2021 · Shaik et al. — An Overview of Ovarian Cancer: Molecular Processes Involved and Development of Target-based Chemotherapeutics.
Super-Abstract
Ovarian cancer remains one of the deadliest gynaecological cancers, with most patients diagnosed at an advanced stage; this review surveys the molecular processes driving the disease and the development of targeted chemotherapeutics to address them. The role of H₂ in this context is indirect — it appears in the broader indication scope — but the review itself is largely a molecular oncology overview. (Current Topics in Medicinal Chemistry, 2021.)
Commentary
This review primarily concerns ovarian cancer biology and the landscape of targeted drug development — not H₂ therapy. It covers genomics, proteomics, and radiomics contributions, as well as the challenge of drug resistance and recurrence. The link to H₂ research in the study list is through the cancer and womens-health indications; however, the abstract does not explicitly discuss H₂. The review is a general oncology synthesis useful as background context for understanding cancer molecular pathways, but it should not be read as evidence for H₂ in ovarian cancer treatment.
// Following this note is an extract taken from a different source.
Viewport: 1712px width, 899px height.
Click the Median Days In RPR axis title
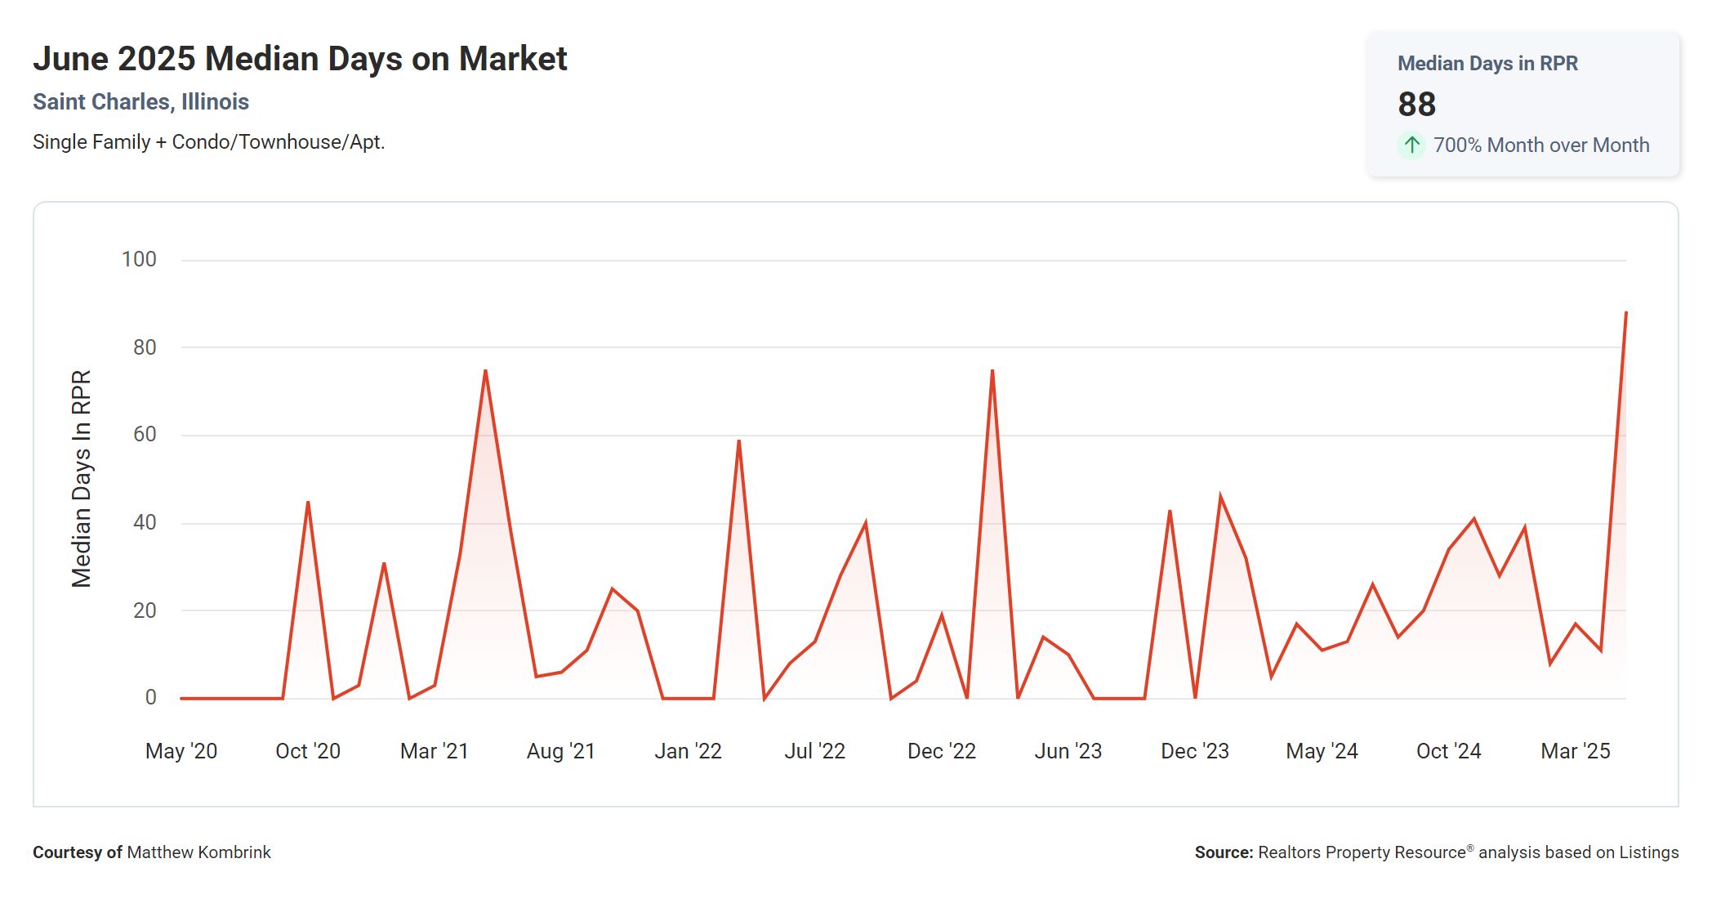(81, 479)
No H₂ intervention data appear in the abstract.
Key quotes
- „Most patients with it do not show any symptoms until the disease has moved to an advanced stage.“ — the central clinical challenge with ovarian cancer: late diagnosis
- „Drug-resistance and the recurrence of this disease are still a problem.“ — the persistent limitation of current targeted therapies
- „Some theoretical approaches have also been applied. A description of such methods and their success in this direction is also covered in this review.“ — the review also covers computational/theoretical drug discovery approaches
Our assessment
This is a molecular oncology review covering ovarian cancer biology and chemotherapeutic development. It does not present H₂-specific trial or mechanistic data for ovarian cancer. Its presence in an H₂ study collection reflects thematic overlap at the indication level (cancer, womens-health), but readers seeking evidence for H₂ in ovarian cancer will not find it in this paper. The review is valuable as background oncology literature but has limited direct relevance to H₂ therapy.
Study design
- Type: narrative review of ovarian cancer molecular biology and targeted drug development · n: n/a (literature synthesis) · H₂ delivery: not applicable (H₂ not a focus of this review)
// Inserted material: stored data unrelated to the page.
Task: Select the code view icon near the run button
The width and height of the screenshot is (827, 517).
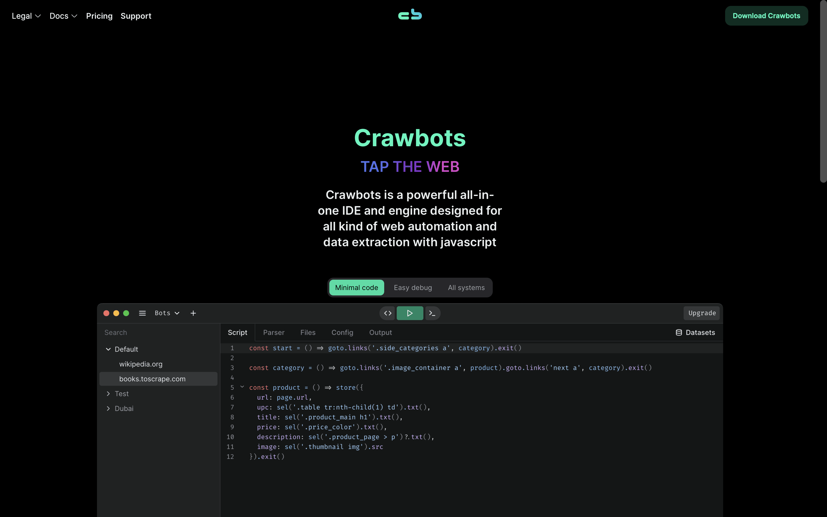Action: coord(387,313)
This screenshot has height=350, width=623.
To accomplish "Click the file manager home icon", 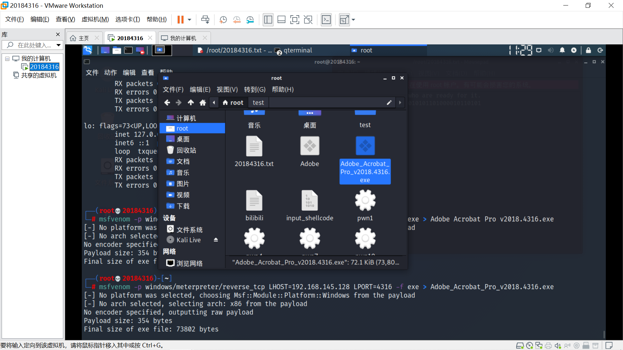I will click(203, 103).
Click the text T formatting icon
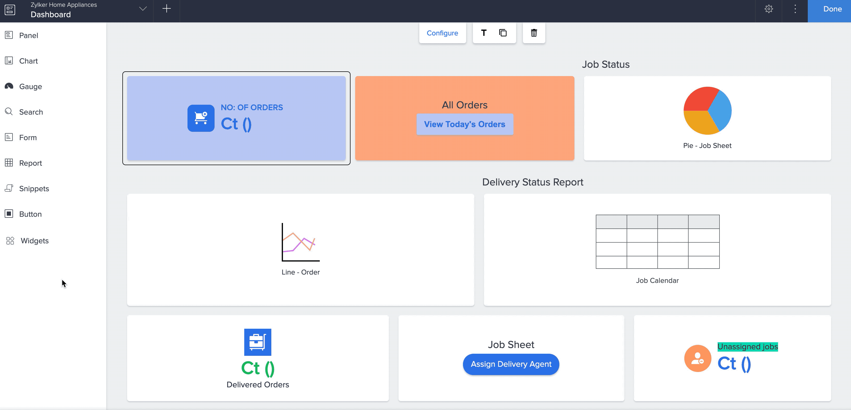 [x=484, y=33]
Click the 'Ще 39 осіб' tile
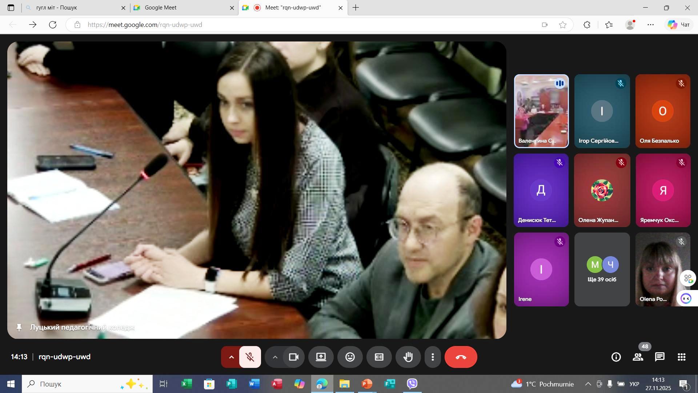This screenshot has width=698, height=393. click(602, 270)
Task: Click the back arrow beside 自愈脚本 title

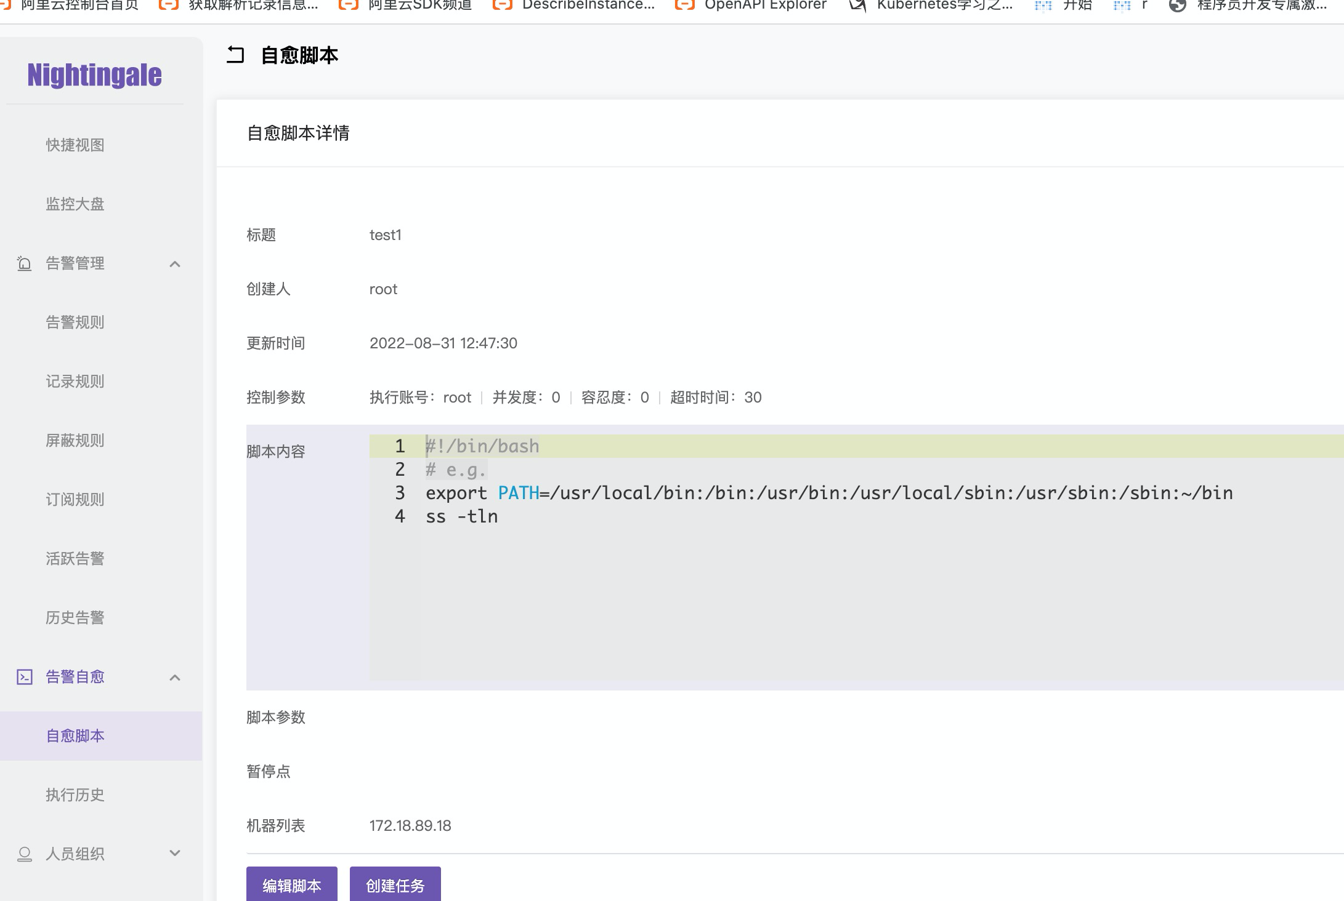Action: point(235,55)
- Result: comprehensive overview of ovarian cancer pathways and drug resistance; no H₂ intervention data reported; primarily relevant as oncology background context
Abstract
Ovarian cancer is one of the leading gynecologic diseases with a high mortality rate worldwide. Current statistical studies on cancer reveal that over the past two decades, the fifth most common cause of death related to cancer in females of the western world is ovarian cancer. In spite of significant strides made in genomics, proteomics and radiomics, there has been little progress in transitioning these research advances into effective clinical administration of ovarian cancer. Consequently, researchers have diverted their attention to finding various molecular processes involved in the development of this cancer and how these processes can be exploited to develop potential chemotherapeutics to treat this cancer. The present review gives an overview of these studies which may update the researchers on where we stand and where to go further. The unfortunate situation with ovarian cancer that still exists is that most patients with it do not show any symptoms until the disease has moved to an advanced stage. Undoubtedly, several targets-based drugs have been developed to treat it, but drug-resistance and the recurrence of this disease are still a problem. For the development of potential chemotherapeutics for ovarian cancer, however, some theoretical approaches have also been applied. A description of such methods and their success in this direction is also covered in this review.